There is a third reason why sampling may be used. Most classification algorithms such as decision trees and regression do not perform well when the frequency of the target category of the dependent variable is small (searching for a needle in a haystack). In this case, we may want to use balanced sampling in order to zoom on the category of small frequency to allow the classification algorithm to pick up the pattern of these values.
Figure 1 shows a schematic of the three most commonly used methods of sampling.
Figure 1: Sampling methods
In random sampling, we select a subset of the population using random selection without replacement. The benefit of random sampling is that when we have a sufficient number of records, the sample would most likely resemble the population, as long as the sampling process is really random (or pseudo-random).
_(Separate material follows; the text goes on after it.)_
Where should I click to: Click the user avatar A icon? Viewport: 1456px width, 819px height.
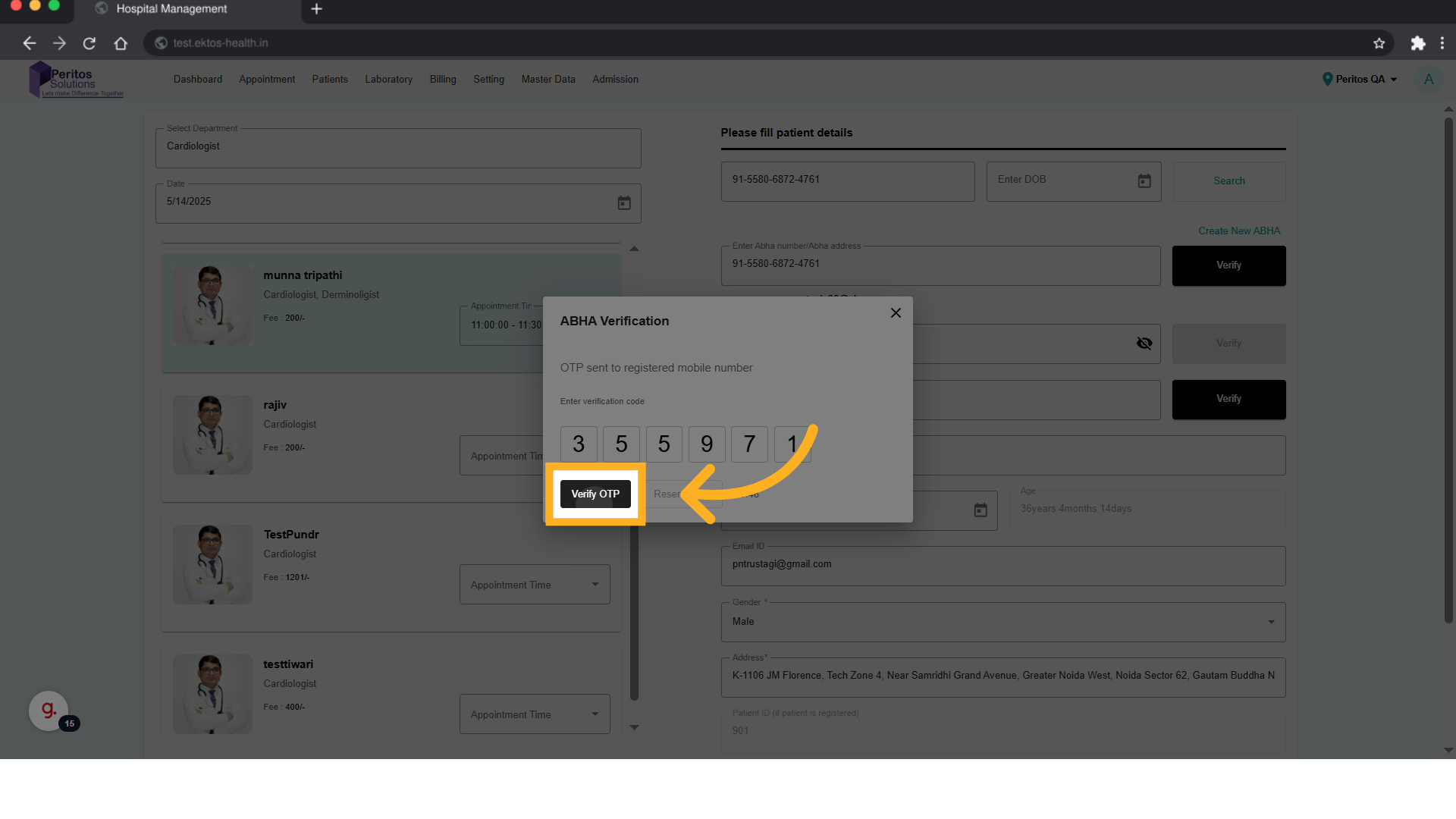1429,79
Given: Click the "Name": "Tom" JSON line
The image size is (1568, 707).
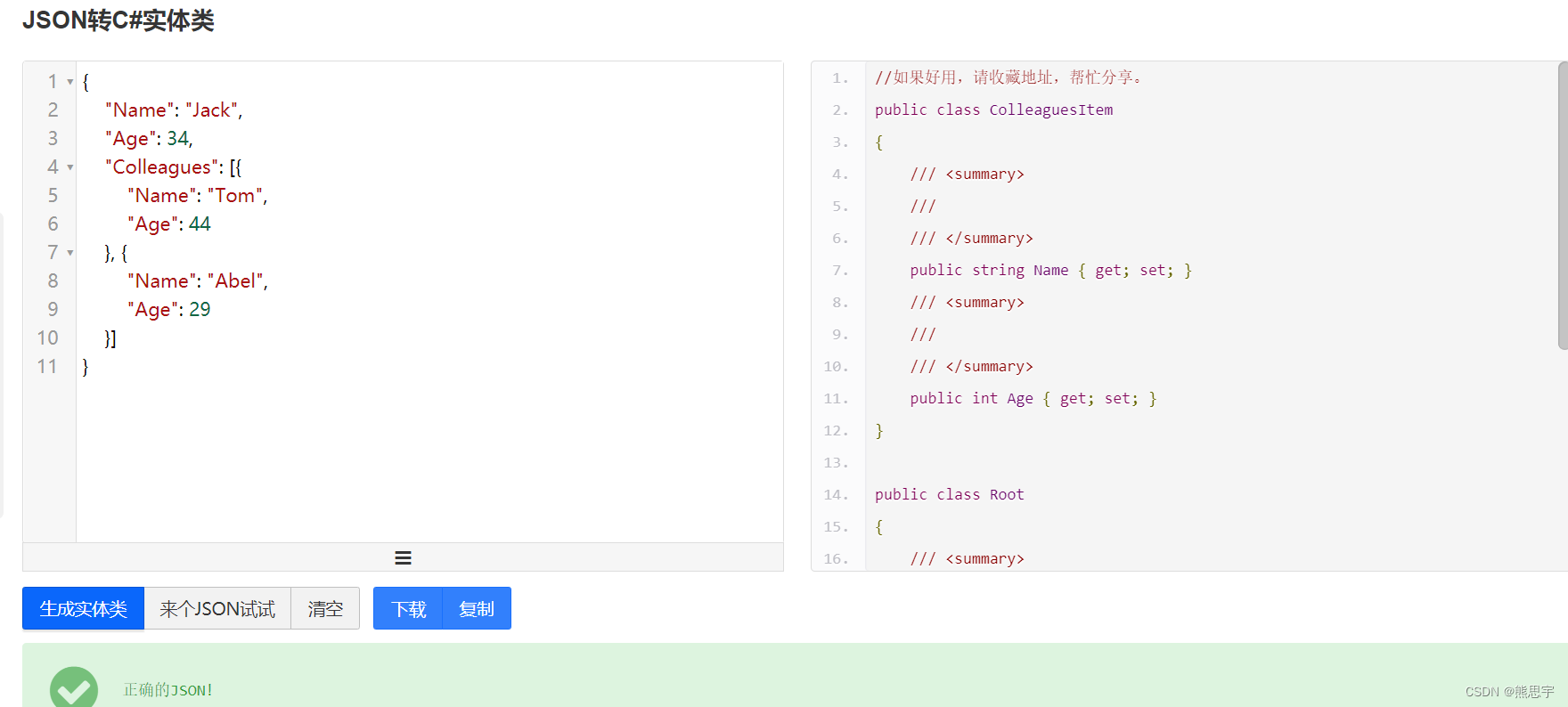Looking at the screenshot, I should [197, 196].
In balanced sampling, we over-sample the number records containing one or more of the categories of a variable of interest. The sample is drawn without replacement. In most cases, the variable of interest is the variable being modelled (dependent variable). This method is commonly used when the frequency of one of the categories of the target variable is small, such that random sampling would result in a sample with a very small number of records of that category.
Because balanced sampling results in a dataset that does not represent the population, it is essential to define a weight variable that will be used in all modeling calculations to scale the sample to the same proportions that exist in the population.
In stratified sampling, we split the data using the categories (or values) of one (or more) of the variables that have specific significance to the problem domain. The data slices are then called strata. Then, a separate model is developed for each stratum. The example in Figure 1 shows that we classified the data using the State (name) variable as the stratification variable.